Male, 65, 215 lbs, 5’7″ post-polio syndrome (since infancy), last pair of
braces when 12 years old. Was ambulating with a cane until he had a stroke.
Using chair and lofstrand crutches in SNF. Says he usually gets around the
house by crawling from room to room. Highly active and motivated. Patient
has developed excellent adaptive mechanisms in his daily life. One of his
goals for bracing is that they not contribute to muscle atrophy while he
gets back on his feet.
Left leg muscle grade 2- in all planes for hip, knee and ankle. Passive ROM
within normal limits in all joints/planes. Circumducts and hikes hip to
advance limb. Stance is reliable because his knee will maintain extension
when he bears weight on it. He says he can always “lock it out when I’m
standing on it”. No knee hyperextension/recurvatum. Insufficient knee
flexion and DF during swing phase.
Right leg was the strong leg until the stroke. Now muscle grade 2 in all
planes for knee and ankle. Passive ROM WNL for hip and knee. Ankle fused as
a child. ~10 degrees passive DF and ~20 degrees passive PF available.

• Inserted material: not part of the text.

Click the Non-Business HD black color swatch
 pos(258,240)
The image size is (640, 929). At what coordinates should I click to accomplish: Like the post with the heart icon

Patient states he feels like the right knee will buckle on him, but he can
“prop it against something” and it will stay in place. Unable to
mechanically increase toe clearance due to fusion. No circumduction or
hiking of hip in swing phase, but limb advancement is slow.
I was considering stance control for the right side and posterior offset
free knee joint with dorsiflexion assist ankle joints for the left side.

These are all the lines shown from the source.